The windfarm may be open as early as 2006. The hardest part of the process, Jacobs said, is the permitting, because there are not yet any laws regarding such a project, he explained. “Fortunately, we have had good luck in the courts, and we just received a favorable ruling from Judge Tauro of the District Court in Boston, another Cornell Law alumni.” Still, there is some public opposition to the visibility of windfarms.

Sen. Ted Kennedy (D-Mass.), for one, is a “rabid opponent,” Jacobs said, as are several other very wealthy landowners in the area.

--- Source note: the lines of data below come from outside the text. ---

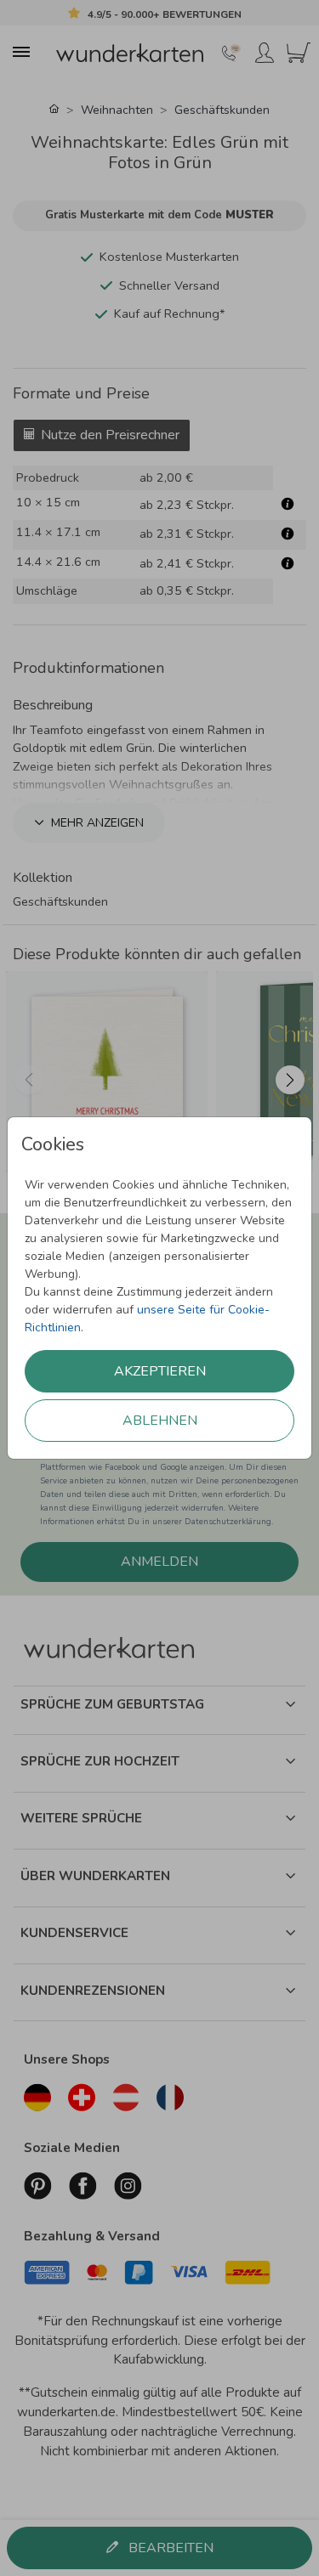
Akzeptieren (160, 1371)
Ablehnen (159, 1420)
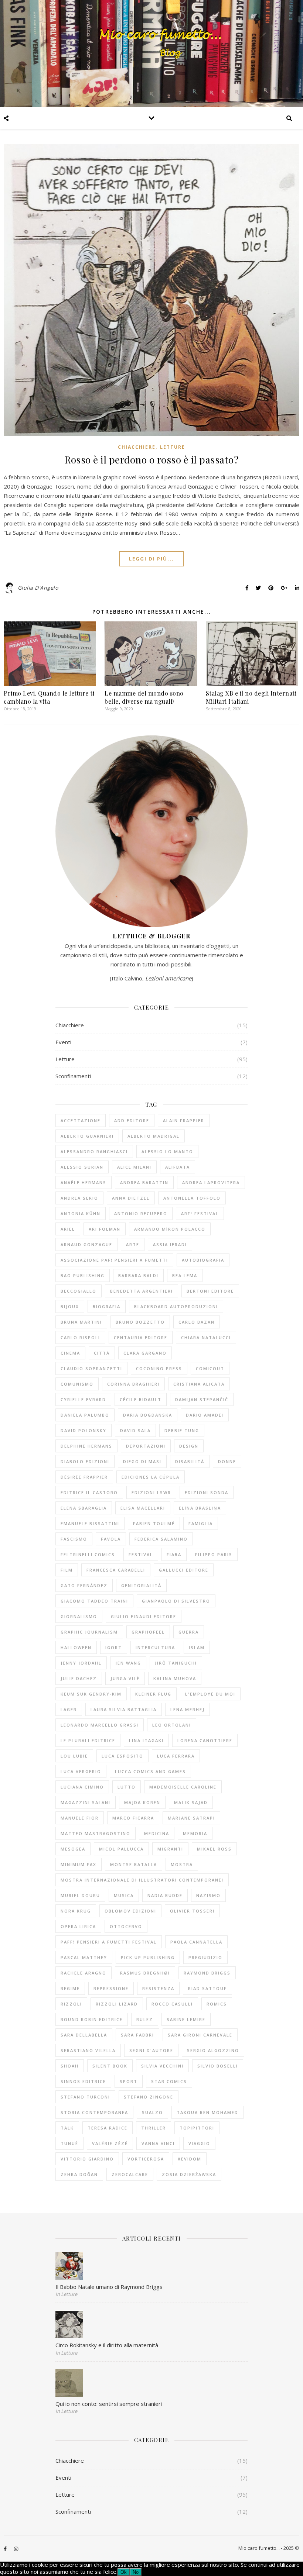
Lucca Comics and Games (150, 1771)
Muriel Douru (80, 1895)
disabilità (189, 1461)
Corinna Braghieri (133, 1384)
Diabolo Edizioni (85, 1461)
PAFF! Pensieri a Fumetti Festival (109, 1942)
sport (128, 2081)
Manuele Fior (80, 1818)
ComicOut (210, 1368)
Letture (172, 447)
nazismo (208, 1895)
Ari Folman (104, 1229)
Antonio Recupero (140, 1213)
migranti (170, 1849)
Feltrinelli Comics (88, 1554)
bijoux (70, 1306)
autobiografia (203, 1260)
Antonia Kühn (81, 1213)
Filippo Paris (213, 1554)
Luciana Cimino (82, 1787)
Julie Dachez (79, 1678)
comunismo (77, 1384)
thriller (153, 2128)
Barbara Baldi (138, 1275)
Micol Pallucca (121, 1849)
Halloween (76, 1647)
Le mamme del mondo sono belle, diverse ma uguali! (144, 697)
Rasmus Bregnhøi (145, 1973)
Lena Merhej (187, 1709)
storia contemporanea (94, 2112)
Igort (113, 1647)
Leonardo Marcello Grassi (100, 1725)
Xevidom (189, 2159)
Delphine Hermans (86, 1446)
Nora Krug (76, 1911)
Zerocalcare (130, 2174)
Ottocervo (126, 1926)
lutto (127, 1787)
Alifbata (177, 1167)
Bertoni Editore (210, 1291)
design (188, 1446)
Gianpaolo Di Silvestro (176, 1601)
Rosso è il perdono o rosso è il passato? (151, 459)
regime (70, 1988)
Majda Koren (142, 1802)
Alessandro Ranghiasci (94, 1151)
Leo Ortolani (171, 1725)
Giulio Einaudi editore (143, 1616)
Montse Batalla (133, 1864)
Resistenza (158, 1988)
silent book (109, 2066)
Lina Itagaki (146, 1740)
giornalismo (79, 1616)
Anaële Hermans (83, 1182)
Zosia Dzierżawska (189, 2174)
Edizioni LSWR (151, 1492)
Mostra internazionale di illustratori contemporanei (142, 1880)
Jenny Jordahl (81, 1663)
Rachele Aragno (83, 1973)
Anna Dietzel (131, 1198)
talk (67, 2128)
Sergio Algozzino (213, 2050)
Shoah (70, 2066)
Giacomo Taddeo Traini (94, 1601)
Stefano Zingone (148, 2097)
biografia (106, 1306)
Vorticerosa (145, 2159)
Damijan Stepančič (201, 1399)
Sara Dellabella (84, 2035)
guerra (188, 1632)
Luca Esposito (122, 1756)
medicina (156, 1833)
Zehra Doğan (79, 2174)
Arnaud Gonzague (86, 1244)
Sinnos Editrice (83, 2081)
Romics (217, 2004)
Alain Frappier (183, 1120)
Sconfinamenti (73, 1076)
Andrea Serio (79, 1198)
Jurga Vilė (125, 1678)
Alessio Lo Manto (167, 1151)
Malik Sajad (191, 1802)
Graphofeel (148, 1632)
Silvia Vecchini (162, 2066)
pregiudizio (205, 1957)
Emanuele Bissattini (90, 1523)
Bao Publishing (83, 1275)
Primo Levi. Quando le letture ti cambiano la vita (49, 697)
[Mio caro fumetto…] (151, 53)
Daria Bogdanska (147, 1415)
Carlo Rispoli (80, 1337)
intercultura (155, 1647)
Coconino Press (159, 1368)
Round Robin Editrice (92, 2019)
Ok (123, 2572)
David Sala (135, 1430)
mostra (182, 1864)
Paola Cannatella (196, 1942)
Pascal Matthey (84, 1957)
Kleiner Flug (153, 1694)
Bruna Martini (81, 1322)
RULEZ (144, 2019)
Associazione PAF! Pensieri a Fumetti (114, 1260)
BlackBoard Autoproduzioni (176, 1306)
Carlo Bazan (196, 1322)
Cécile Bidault (140, 1399)
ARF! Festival (200, 1213)
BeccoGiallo (78, 1291)
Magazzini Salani (85, 1802)
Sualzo (152, 2112)
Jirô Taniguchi (176, 1663)
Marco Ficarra (133, 1818)
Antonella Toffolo (192, 1198)
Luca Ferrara (176, 1756)
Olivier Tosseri (192, 1911)
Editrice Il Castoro (89, 1492)
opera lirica (78, 1926)
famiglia (200, 1523)
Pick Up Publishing (148, 1957)
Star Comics (169, 2081)
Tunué (69, 2143)
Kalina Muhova (174, 1678)
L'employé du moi (210, 1694)
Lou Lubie (74, 1756)
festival (141, 1554)
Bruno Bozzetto (140, 1322)
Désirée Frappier (84, 1477)
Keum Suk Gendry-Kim (91, 1694)
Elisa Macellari (142, 1508)
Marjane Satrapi (191, 1818)
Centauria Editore (140, 1337)
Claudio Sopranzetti (91, 1368)
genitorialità (141, 1585)
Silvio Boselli (217, 2066)
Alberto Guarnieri (87, 1136)
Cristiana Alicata (199, 1384)
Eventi (63, 1042)
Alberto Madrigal (153, 1136)
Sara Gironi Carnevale (200, 2035)
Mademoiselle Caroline (183, 1787)
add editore (131, 1120)
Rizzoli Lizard (117, 2004)
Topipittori (197, 2128)
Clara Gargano (145, 1353)
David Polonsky (83, 1430)
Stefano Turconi (85, 2097)
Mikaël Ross (214, 1849)
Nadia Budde (165, 1895)
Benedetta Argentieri (141, 1291)
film (67, 1570)
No (136, 2572)
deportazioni (146, 1446)
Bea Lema (184, 1275)
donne (227, 1461)
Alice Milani (134, 1167)
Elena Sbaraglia (84, 1508)
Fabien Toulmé (154, 1523)
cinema (70, 1353)
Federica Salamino (161, 1539)
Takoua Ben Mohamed (207, 2112)
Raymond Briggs (207, 1973)
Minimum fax (78, 1864)
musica (124, 1895)
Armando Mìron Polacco (169, 1229)
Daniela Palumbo (85, 1415)
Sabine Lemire (186, 2019)
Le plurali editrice (88, 1740)
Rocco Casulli (172, 2004)
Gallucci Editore (183, 1570)
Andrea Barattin (144, 1182)
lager (69, 1709)
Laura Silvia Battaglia (124, 1709)
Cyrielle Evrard (83, 1399)
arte (132, 1244)
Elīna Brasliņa (200, 1508)
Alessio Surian (82, 1167)
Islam (197, 1647)
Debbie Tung (181, 1430)
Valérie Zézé (110, 2143)
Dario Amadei (205, 1415)
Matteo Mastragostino (95, 1833)
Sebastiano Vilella (88, 2050)
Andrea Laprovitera (211, 1182)
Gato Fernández (84, 1585)
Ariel (68, 1229)
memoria (195, 1833)
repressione (111, 1988)
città (102, 1353)
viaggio (199, 2143)
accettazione (81, 1120)
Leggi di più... (151, 558)
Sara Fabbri (137, 2035)
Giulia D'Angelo (38, 587)
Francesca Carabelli (115, 1570)
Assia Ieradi (170, 1244)
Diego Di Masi (142, 1461)
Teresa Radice (107, 2128)
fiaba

Jacobs sees three main groups of opposition. One is mainly concerned “about the fish and the birds,” but Cape Wind Associates have won over most of the mainstream environmental groups with their two years of studies. A second group is concerned about the legal process, especially since this will be private development on public land. Jacobs countered this by explaining that Cape Wind Associates are using their own money and are in compliance with all existing rules. The last group of opponents are people who will actually see the wind farm and don’t want to. The majority of this group has said that Cape Wind is a “wonderful project,” but to please “move it to somewhere else.”

“We have mitigated the visual impact, moving the windfarm as far offshore as possible,” Jacobs said, “but we can’t change the fact that it is still visible.”

According to Jacobs, the windfarm would create employment and an ecotourism venue. Most importantly, it would “reduce overall electricity costs to New England consumers,” and Jacobs was not humble in expressing his belief that this is the “most important project in the energy world today.”

The Cape Wind Associates are currently working hard to gain public support for their project. In an independent poll, they found that 60 percent of people on the Cape favor the project, and feel that those who do not are mostly scared because it would be something new that they have never seen before. There is also the feeling that the Cape is “theirs,” and resentment to a proposal to tamper with it.

Jacobs is optimistic because he has found in other projects that “opposition declines over time.”

“The problem with wind power begins and ends with visuals,” he stressed. He is counting on people becoming accustomed to the wind farm over time. Personally, in working to create Cape Wind, Jacobs said that he learned much more about politics and about the ocean than he ever thought he would.

Jacobs and his partners are expecting an 18 percent rate of return on equity, based on the huge scale of the project, in which $12 million dollars have already been invested. However, he added, “there are many small wind projects as well, and everyone can get involved. If people like us can make money [from wind power], you’ll see others picking it up as well.”

Krich was also pleased to announce “exciting news” on the Cornell front: the University is planning a study to look into putting up a small windfarm here.